As negotiations for a long-anticipated Free Trade Agreement (FTA) between India and the United States enter their final stretch, India is making a last-minute, high-stakes push for full tariff elimination on its labour-intensive exports.
According to Global Trade Research Initiative (GTRI), without duty-free access for sectors like garments, footwear, carpets, and leather goods, the deal could become politically unsellable at home. India's insistence is rooted in a combination of economic strategy and domestic political considerations.
These labour-intensive sectors--dominated by small and medium enterprises and providing critical employment across states like Uttar Pradesh, Tamil Nadu, Gujarat, and West Bengal--contributed over USD 14.3 billion to India's exports to the U.S. in FY2025.

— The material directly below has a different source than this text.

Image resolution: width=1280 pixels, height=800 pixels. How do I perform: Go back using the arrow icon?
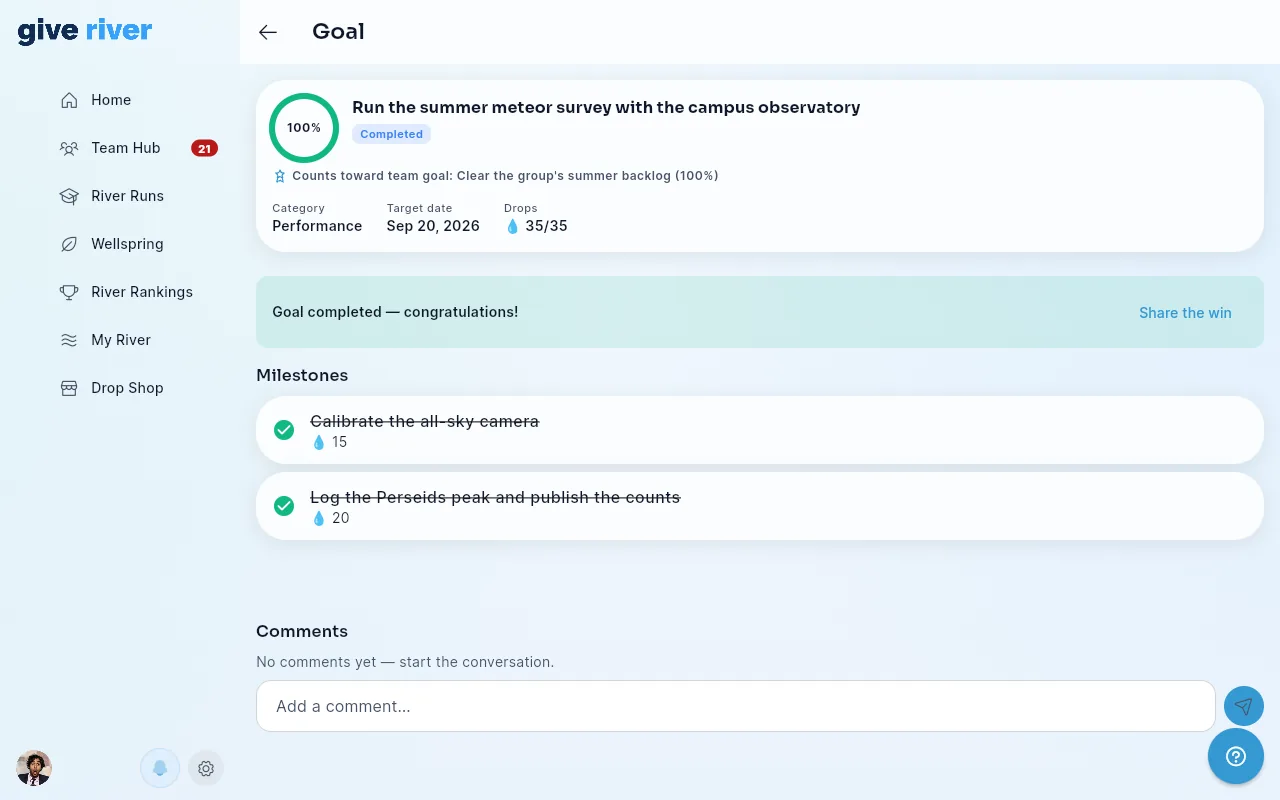[x=268, y=32]
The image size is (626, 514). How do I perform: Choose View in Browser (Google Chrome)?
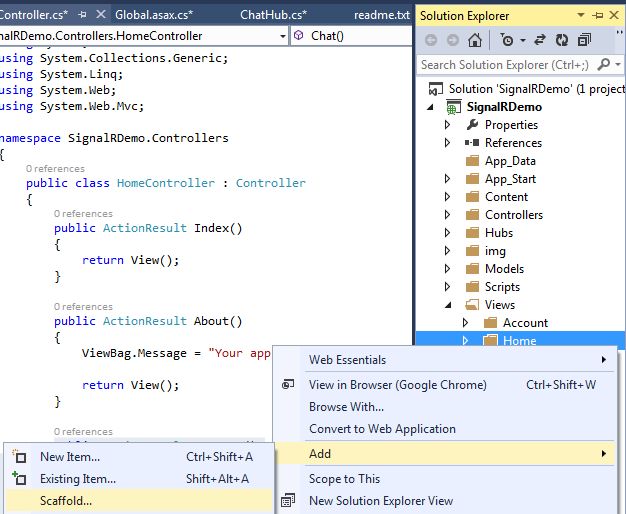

Tariffs on these goods currently range between 8 per cent and 20 per cent, especially high for garments and footwear, putting Indian exporters at a steep disadvantage in the American market.
While India has offered to reduce its Most Favoured Nation (MFN) duties on US goods as part of the deal, Washington appears unwilling to reciprocate.

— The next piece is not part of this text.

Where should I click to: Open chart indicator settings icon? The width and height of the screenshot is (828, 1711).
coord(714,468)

GTRI says the US is not ready to scrap either its high MFN tariffs or the country-specific duties that currently stand at 26 per cent, proposing instead a limited reduction to 10 per cent--still a significant surcharge that could negate any meaningful market access for Indian exporters.

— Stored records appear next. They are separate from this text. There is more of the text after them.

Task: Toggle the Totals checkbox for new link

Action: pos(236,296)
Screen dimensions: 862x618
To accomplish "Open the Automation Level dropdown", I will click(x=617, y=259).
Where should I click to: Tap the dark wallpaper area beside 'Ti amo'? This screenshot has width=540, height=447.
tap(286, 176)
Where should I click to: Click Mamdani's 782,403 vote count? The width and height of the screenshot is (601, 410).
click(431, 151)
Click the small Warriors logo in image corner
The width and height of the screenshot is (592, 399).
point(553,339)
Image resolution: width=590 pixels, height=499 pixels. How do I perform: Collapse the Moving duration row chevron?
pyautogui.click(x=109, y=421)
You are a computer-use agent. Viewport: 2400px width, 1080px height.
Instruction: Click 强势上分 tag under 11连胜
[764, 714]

The imbalance has raised concerns in India that the FTA, if signed under the current terms, would disproportionately favour American exporters.
Adding to the tension is the U.S. Congress's lack of fast-track trade authority, which limits Washington's ability to offer broad tariff concessions.
India's broader export profile to the U.S. in FY2025 stood at USD 86.5 billion, up 11.6 per cent from the previous year. Of this, medium labour-intensity sectors--such as electronics, chemicals, automobiles, and jewellery--accounted for USD 44.6 billion.
These exports face moderate U.S. tariffs of 2 per cent to 5 per cent, with some exceptions reaching 7 per cent. Meanwhile, low labour-intensity exports, such as pharmaceuticals and heavy machinery, totalling USD 17.3 billion, already benefit from minimal tariffs below 2 per cent and are not central to India's demand.
India's position is that full tariff elimination is essential not only for equitable trade but also for social goals like employment generation, MSME empowerment, and increas ..
Indian negotiators caution that if Washington insists on retaining high tariffs while India cuts its own, the deal risks being perceived as "lopsided and politically untenable."